_PROBLEM TO WORK ON:_ From the start of the items through the line containing "(x=190, y=138)", inclusive, output a two-column CSV with the header text,answer and one row per item. Put each value in a single quoted field, replace line breaks with spaces, and omit the pictures.

_GIVEN ENTRIES:_
◆ ◆ ◆

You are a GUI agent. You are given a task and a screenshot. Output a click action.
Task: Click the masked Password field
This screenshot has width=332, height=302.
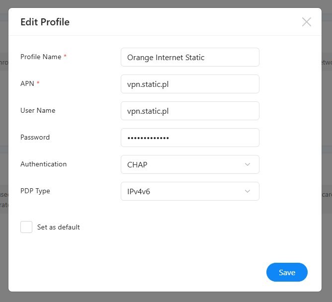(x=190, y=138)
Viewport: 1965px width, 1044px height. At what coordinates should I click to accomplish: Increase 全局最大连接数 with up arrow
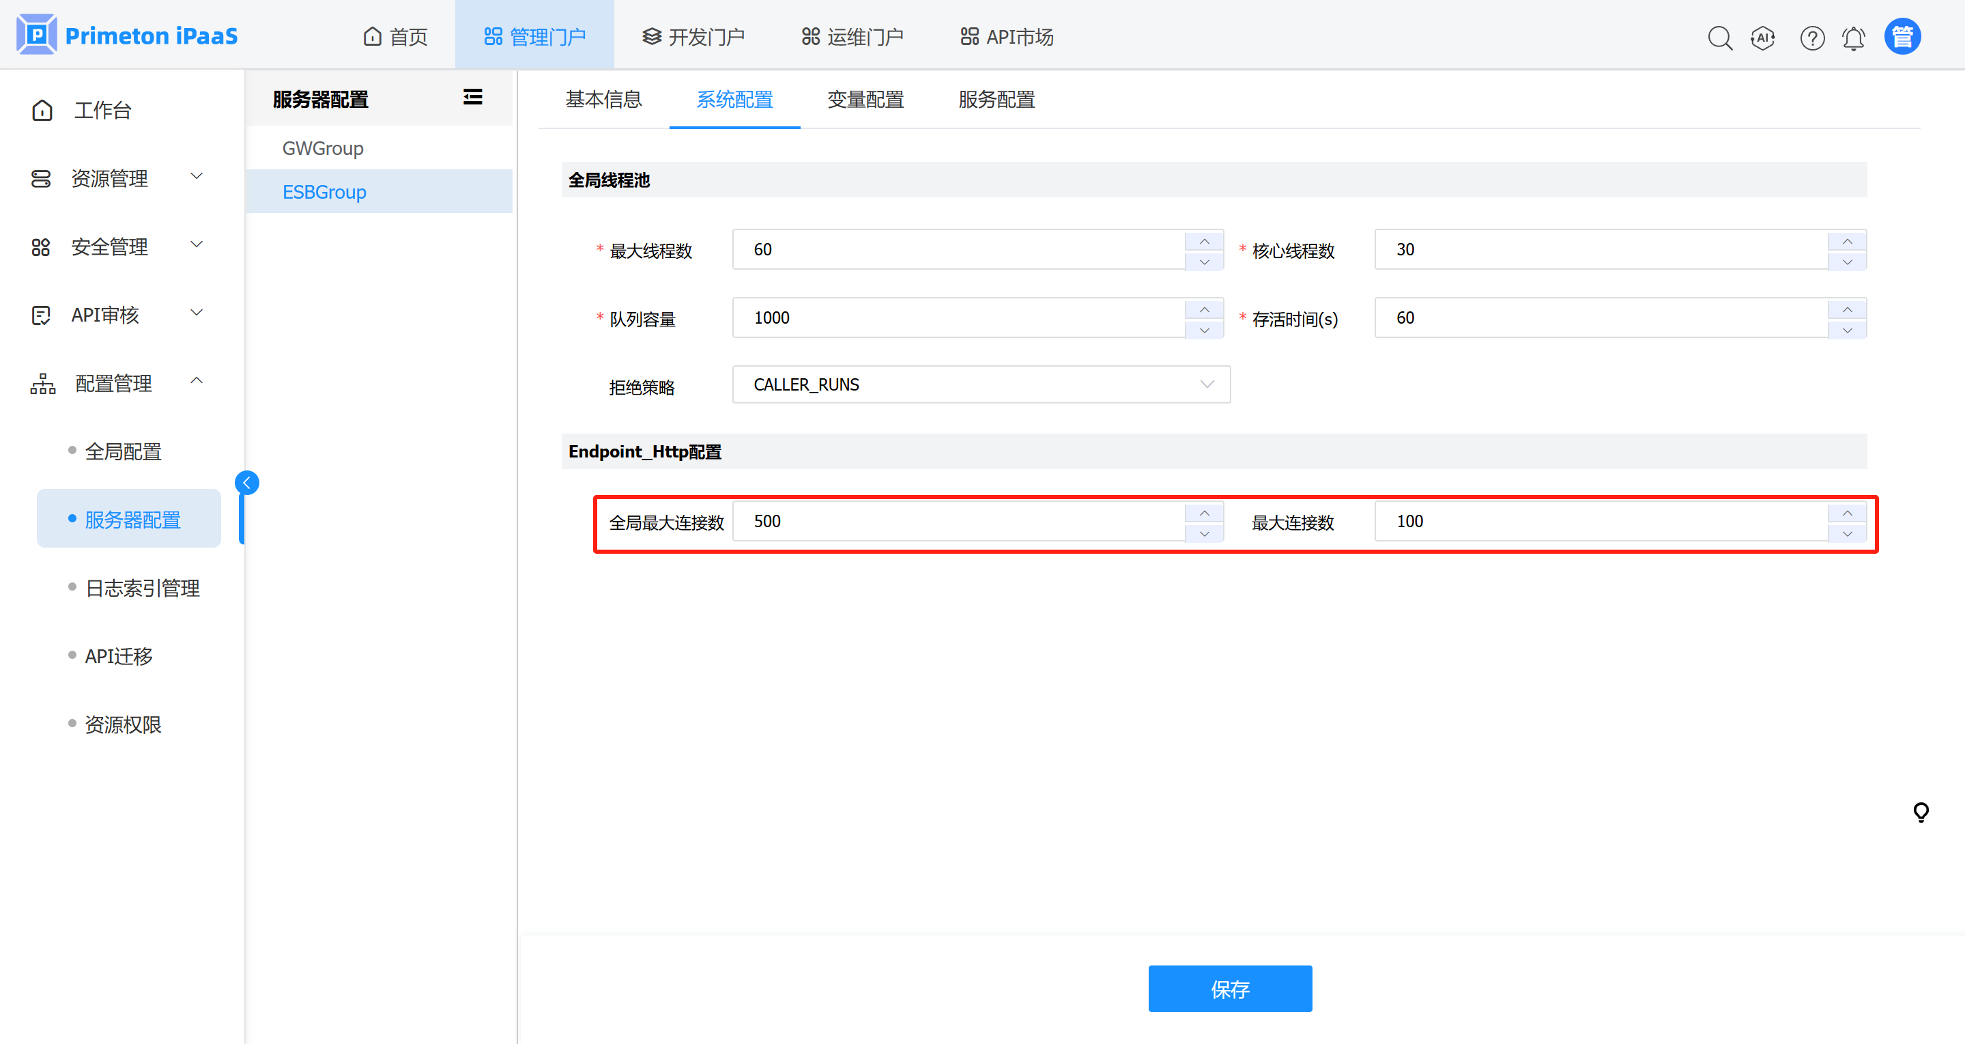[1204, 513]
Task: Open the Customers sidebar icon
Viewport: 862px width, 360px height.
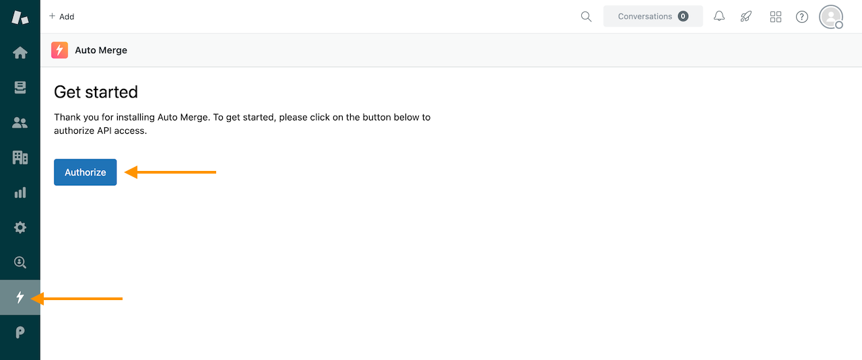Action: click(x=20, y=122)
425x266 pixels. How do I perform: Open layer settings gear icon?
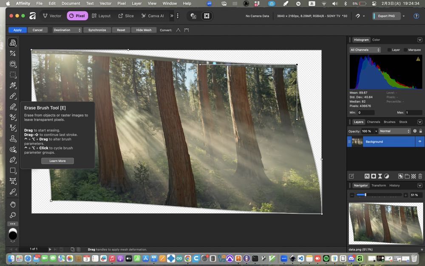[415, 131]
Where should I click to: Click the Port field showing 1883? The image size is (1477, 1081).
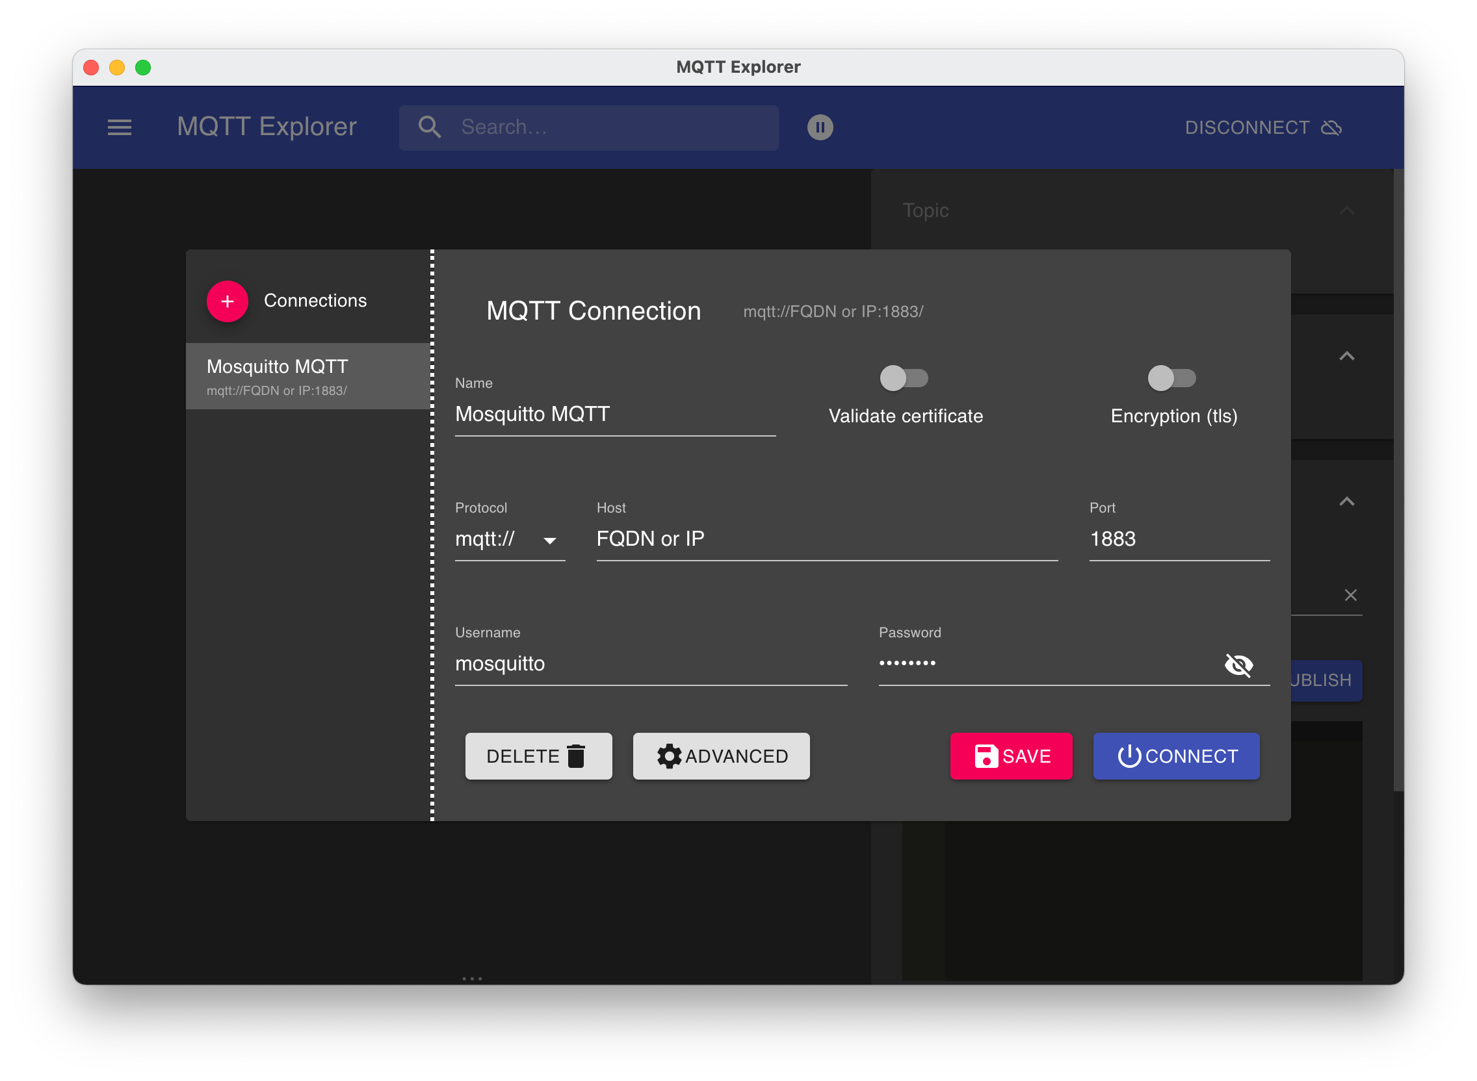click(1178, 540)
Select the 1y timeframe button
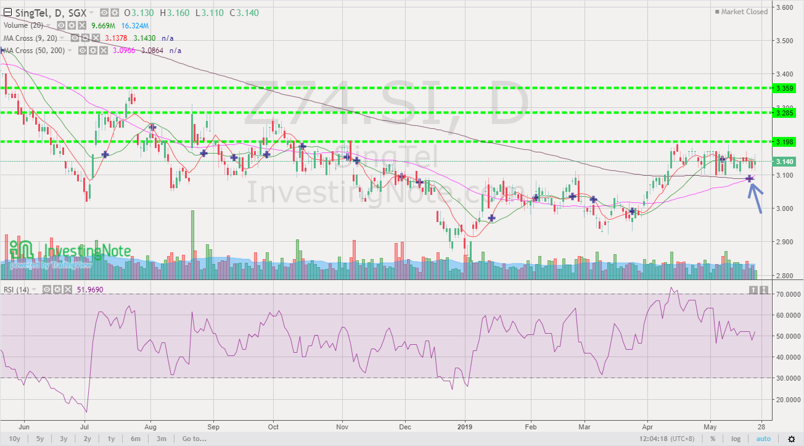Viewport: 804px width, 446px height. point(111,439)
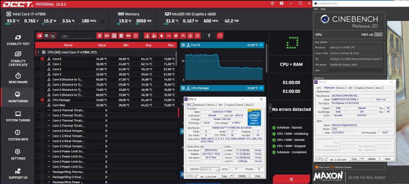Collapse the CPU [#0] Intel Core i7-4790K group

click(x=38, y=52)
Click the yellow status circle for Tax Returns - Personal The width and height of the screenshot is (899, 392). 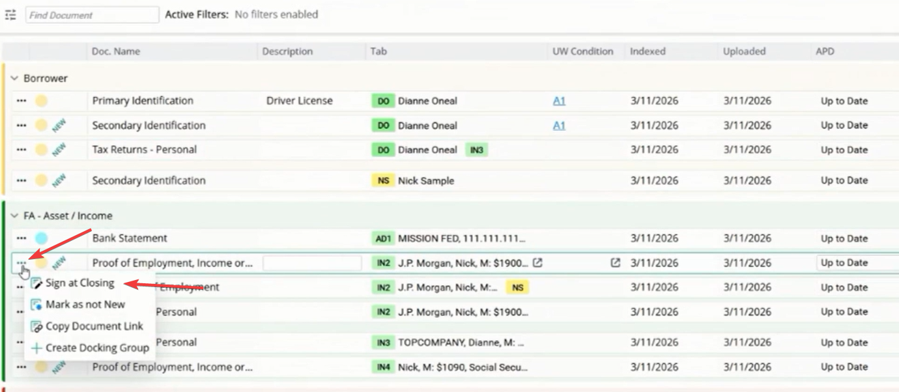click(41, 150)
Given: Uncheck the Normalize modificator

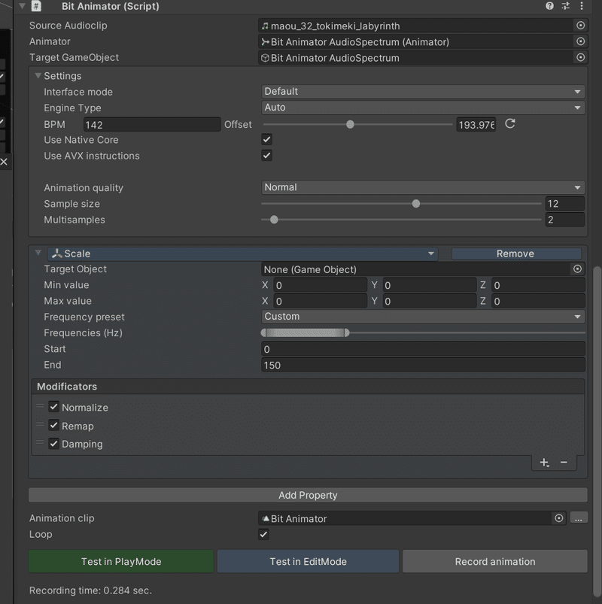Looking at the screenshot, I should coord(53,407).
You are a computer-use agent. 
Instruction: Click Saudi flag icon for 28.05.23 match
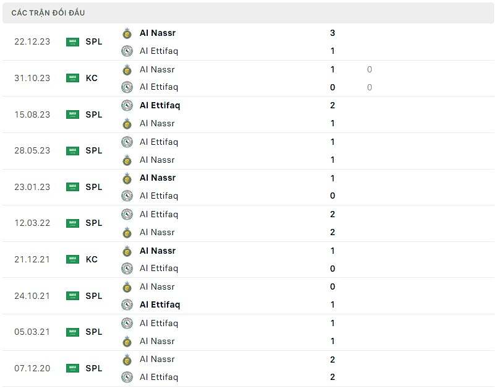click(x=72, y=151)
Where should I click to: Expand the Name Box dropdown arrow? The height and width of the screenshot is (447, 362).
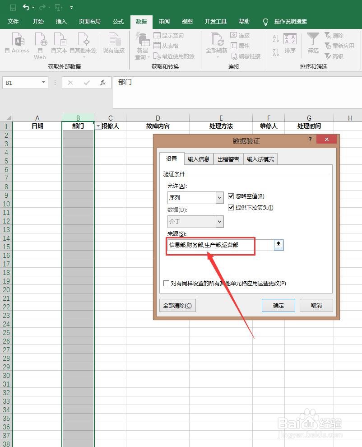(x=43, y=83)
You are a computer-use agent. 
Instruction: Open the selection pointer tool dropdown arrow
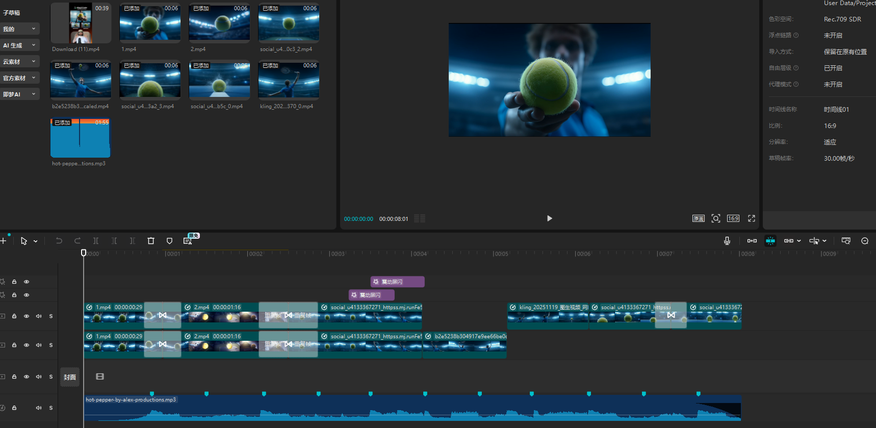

◆ ◆ ◆

_REPLY TO THE TASK:_
text,answer
"You are a GUI agent. You are given a task and a screenshot. Output a click action. Task: Click the masked Password field This screenshot has width=332, height=302.","(x=190, y=138)"